_Excerpt to read:_

In view of those pleadings the trial setting of the VW case was cancelled, and on September 7, 1976 the district judge filed a memorandum opinion dealing with the question raised by VW's motion for summary judgment. As noted, that opinion has been published and appears as Clarke v. Volkswagen of America, Inc., 419 F.Supp. 74 (S.D.Ia.1976). The district court ruled that on the record in the litigation as it then stood, including the record in the Burkle case, VW was entitled to summary judgment under Iowa law, which concededly governs the rights of the parties. However, the district judge was understandably concerned by the situation with which he was confronted and was unwilling at the moment to enter summary judgment in favor of VW. Judge Hanson said (419 F.Supp. at 79);
In essence, the Court today is merely ruling that it will not proceed to the merits of the present controversy so long as the record in Civil No. 3-837-W is allowed to stand intact.3
3. The Court's desire to clarify the effect of the judgment and satisfaction filed in the Burkle action is also influenced by certain matters of record herein which indicate that Clarke was incompetent at the time the settlement was negotiated. Burkle was an action before this very court. This Court's concern for the integrity of its judgments and of the proceedings before it is reason alone to forestall proceeding to the merits of the pending case until the matter of the impugned judgment in Burkle is clarified.

_Requests:_
[1] Please recast the footnote paragraph of the court opinion excerpt beginning "3. The Court's desire" as a short bulleted list that keeps its main facts.
[2] Extend the court opinion excerpt with a few sentences that pick up after its final sentence.
The entries that come next are separate material, unrelated to the court opinion excerpt.

_Record extracts:_
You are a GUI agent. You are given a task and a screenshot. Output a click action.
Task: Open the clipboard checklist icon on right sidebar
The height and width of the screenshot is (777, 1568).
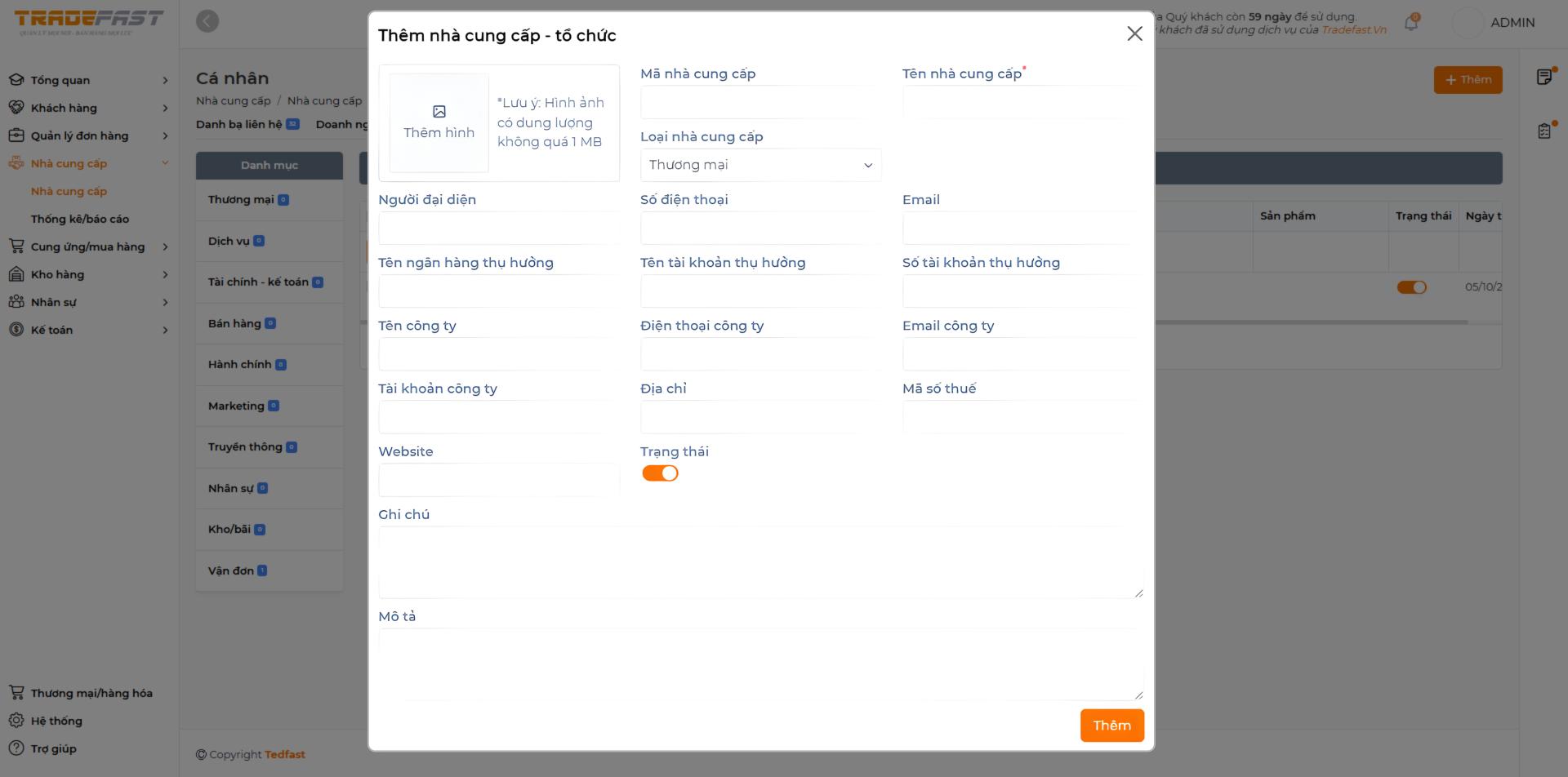[1544, 131]
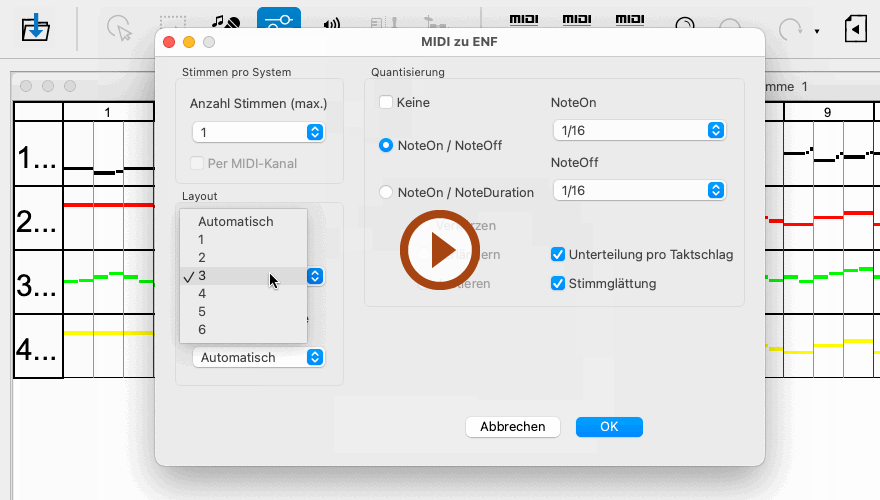Uncheck Unterteilung pro Taktschlag

(559, 255)
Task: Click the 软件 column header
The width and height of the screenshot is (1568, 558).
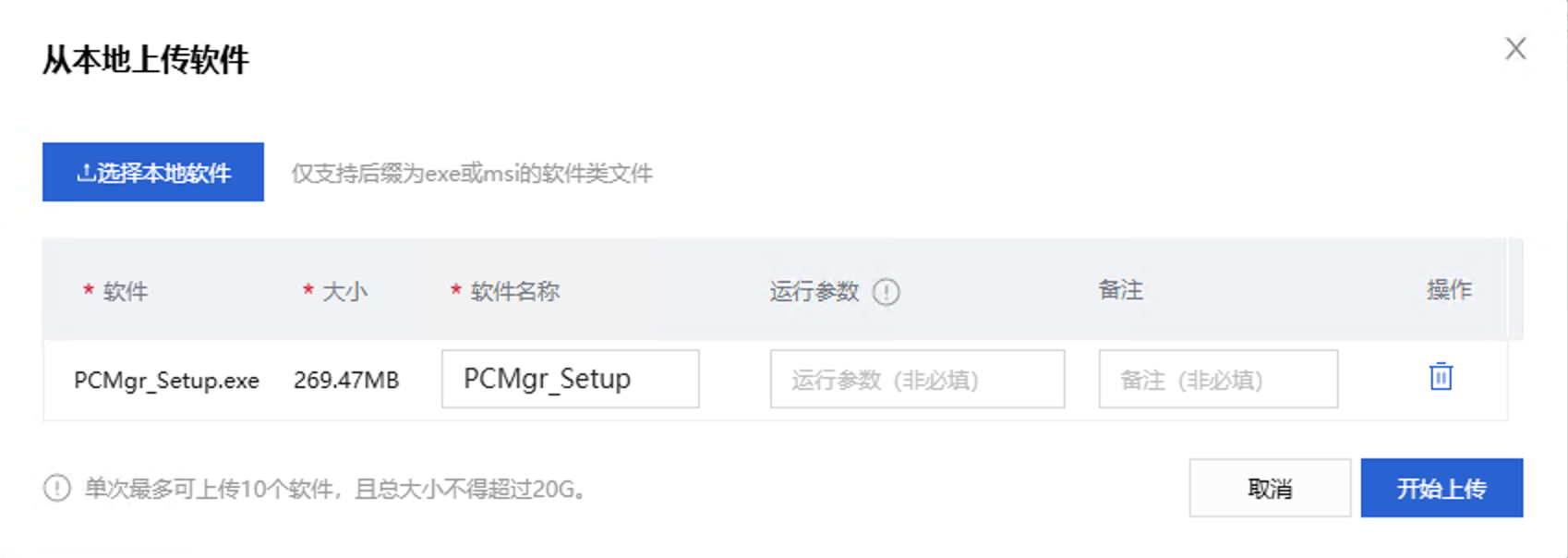Action: 125,291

_Replies:_
[1]
- The Court wants to clarify the effect of the judgment and satisfaction filed in the Burkle action.
- That wish is partly driven by matters of record indicating Clarke was incompetent when the settlement was negotiated.
- Burkle was an action before this same court.
- The Court's concern for the integrity of its judgments and proceedings is by itself reason to hold off on the merits of the pending case until the impugned Burkle judgment is clarified.

[2]
While the present state of the record would justify sustaining defendant's summary judgment motion under the views set forth herein, the Court is cognizant of the fact that this litigation has been pending for some time. To avoid the problems inherent in dismissing this case and facing yet another filing if the record in 3-837-W should be modified, the Court deems that the best procedure under the circumstances will be to hold its ruling on the pending summary judgment motion in abeyance to allow the plaintiff to proceed in whatever manner he desires as it relates to the present state of the record in Clarke v. Burkle. Should plaintiff take no action within 30 days, defendant's summary judgment motion will be sustained in accordance with this ruling. All other pending motions in this cause are hereby overruled at this time.
Within the thirty day period allowed by the district court plaintiff, appearing this time by his "father and legal guardian," moved in the old Burkle case for an amendment of the judgment and satisfaction thereof for the purpose "of relieving the plaintiff of the effect of a mistake of law on plaintiff's part, and to show the true intention of the parties, which was not to have the effect of discharging the plaintiff's rights against Volkswagen of America, but merely to discharge the liability of the defendant, Burkle, and to dispose of the cases pending in court, without setting any value on the plaintiff's total damages or discharging the liability of any other person besides Burkle, and specifically to preserve whatever claim plaintiff has against Volkswagen of America."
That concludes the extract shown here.